Las vísperas decembrinas comenzaron a sentirse en aquel amanecer del primer lunes de octubre, una madrugada imperecedera y desolada que me revelaba los caminos más lóbregos a los que mis miedos me acarreaban. Estaba entumecido en mi cama con el cuerpo paralizado, la velocidad de mis pensamientos no era lo suficientemente rápida como para levantarme. Mis ataques de pánico y las parálisis del sueño eran más frecuentes.
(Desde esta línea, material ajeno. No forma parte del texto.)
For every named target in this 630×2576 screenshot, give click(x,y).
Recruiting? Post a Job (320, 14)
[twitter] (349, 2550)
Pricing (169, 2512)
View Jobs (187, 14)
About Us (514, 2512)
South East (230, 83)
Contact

El primer estímulo auditivo del amanecer fueron aquellos desesperantes gritos y golpes que vinieron de afuera, los que retumbaban mi mente con traumas y recuerdos grotescos de mi infancia, no podía normalizar la violencia doméstica, pero estaba acostumbrado a escuchar las peleas de mis padres en cada mañana. Específicamente, no eran peleas sino ataques, porque crecí viendo cómo el bicho al que le llamé padre por mucho tiempo, amedrentaba y castigaba a mi madre con maltratos físicos y psicológicos. Por desgracia, mi madre no era la única presa de la que se alimentaba el depredador, porque también lo fue mi hermana de 15 años, mis difuntos abuelos y mi persona.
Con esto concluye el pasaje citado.